• TASK DESCRIPTION: Everything in the data gets repeated exactly, except for the pictures.

• THE INPUT:
.....

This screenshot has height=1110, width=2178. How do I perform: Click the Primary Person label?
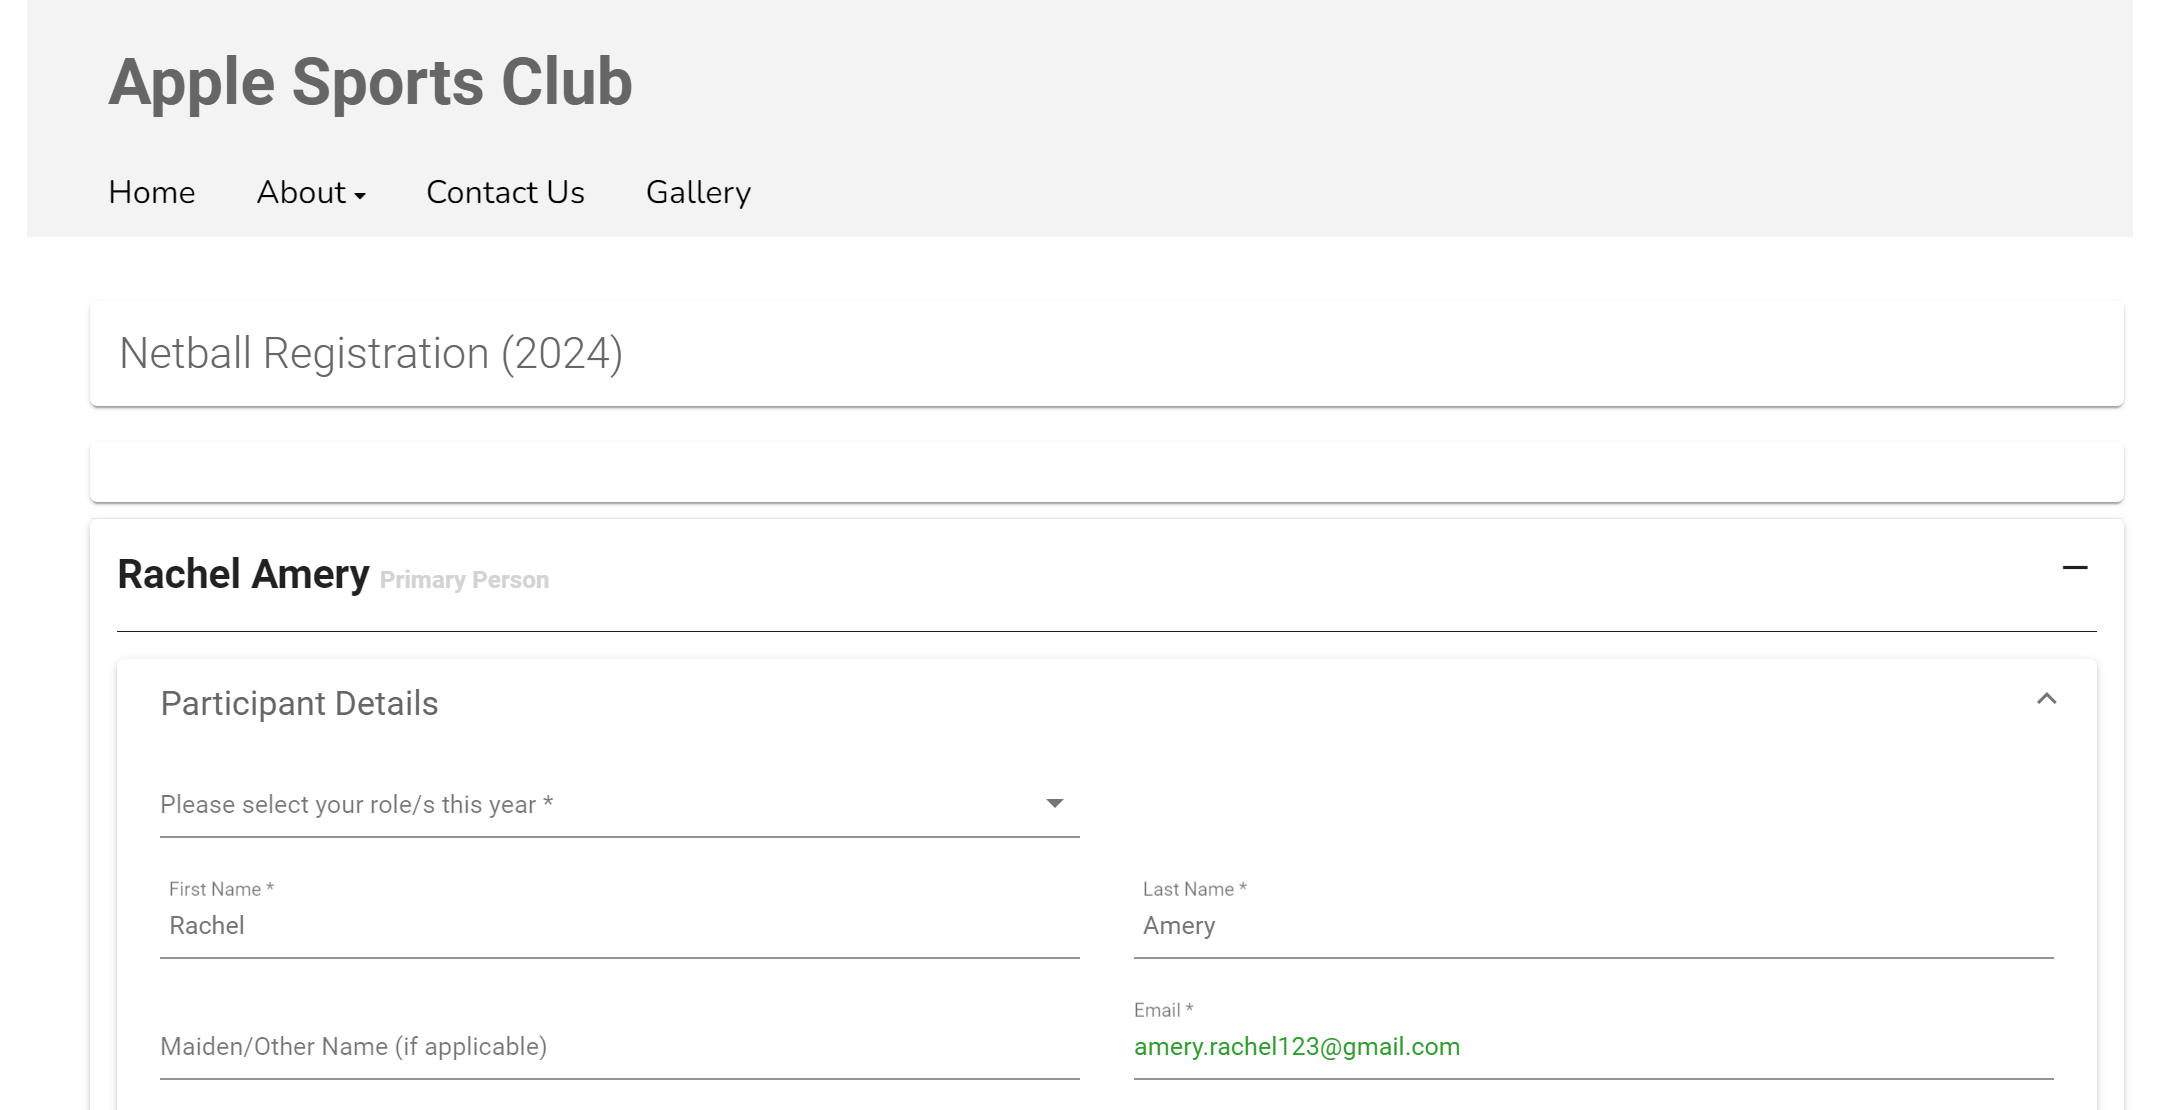[x=464, y=580]
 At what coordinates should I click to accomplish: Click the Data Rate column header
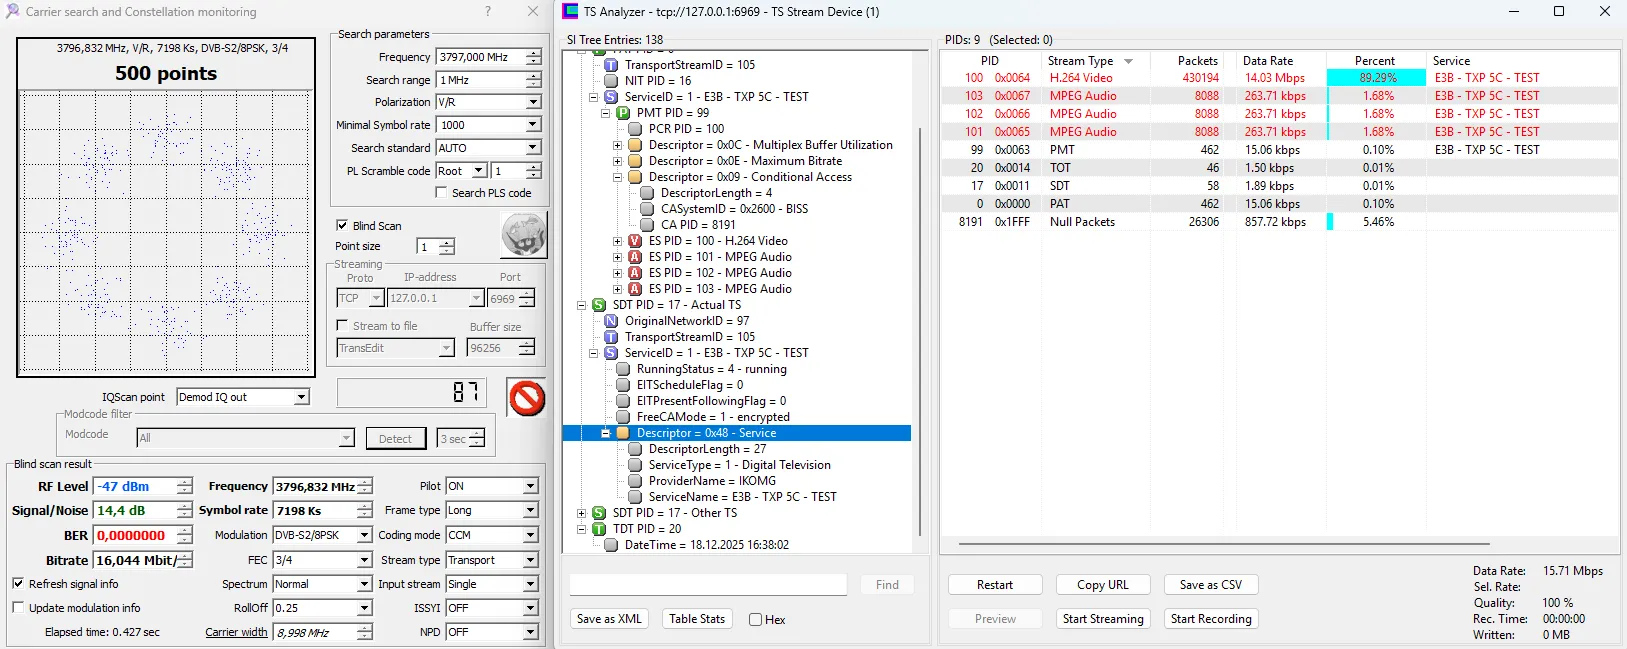(1267, 61)
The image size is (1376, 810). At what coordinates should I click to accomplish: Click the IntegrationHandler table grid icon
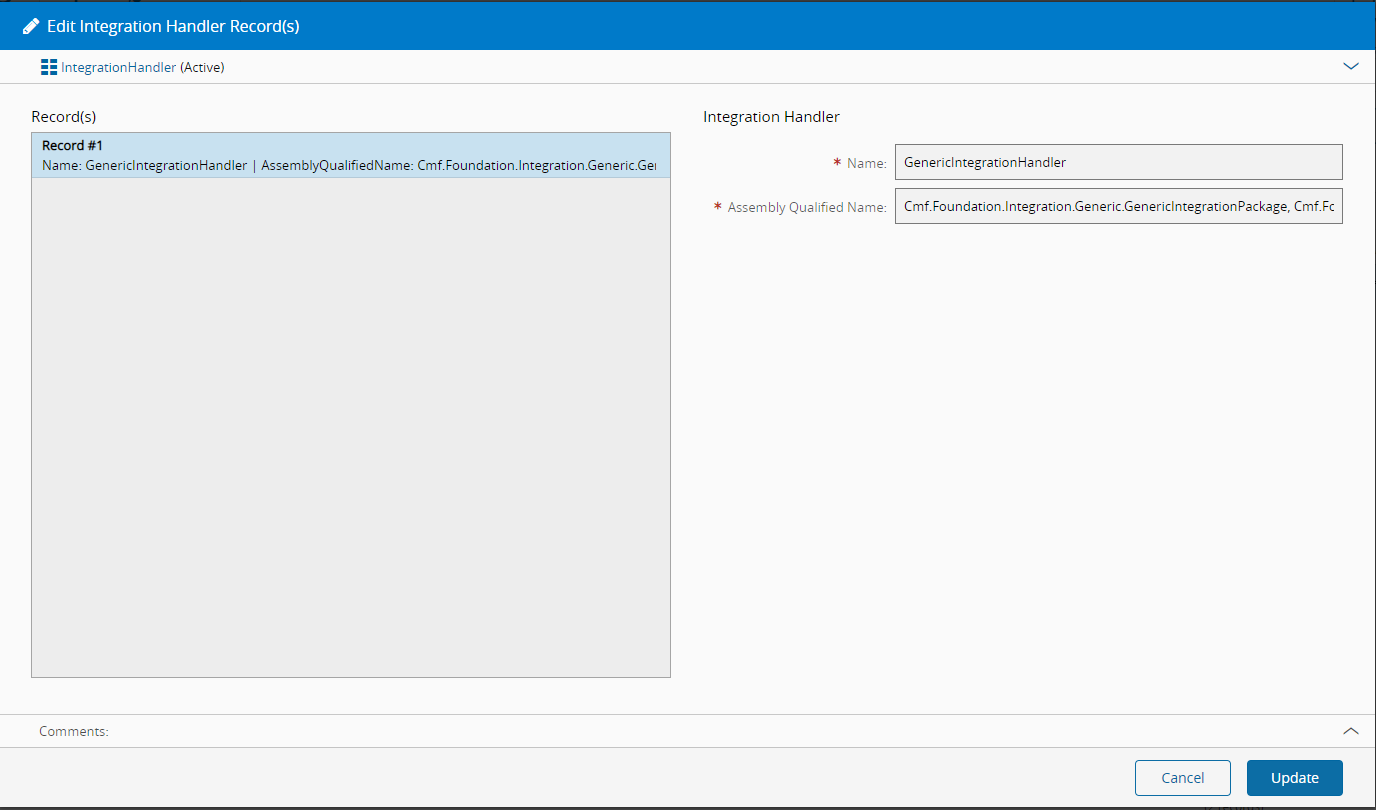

.....

• ANSWER SECTION:
This screenshot has height=1110, width=2178. How do I perform: Click the Primary Person label?
[x=464, y=580]
 At what coordinates should I click to accomplish: Click the Data Rate column header
(1267, 61)
The image size is (1376, 810). At what coordinates should I click to accomplish: Click the IntegrationHandler table grid icon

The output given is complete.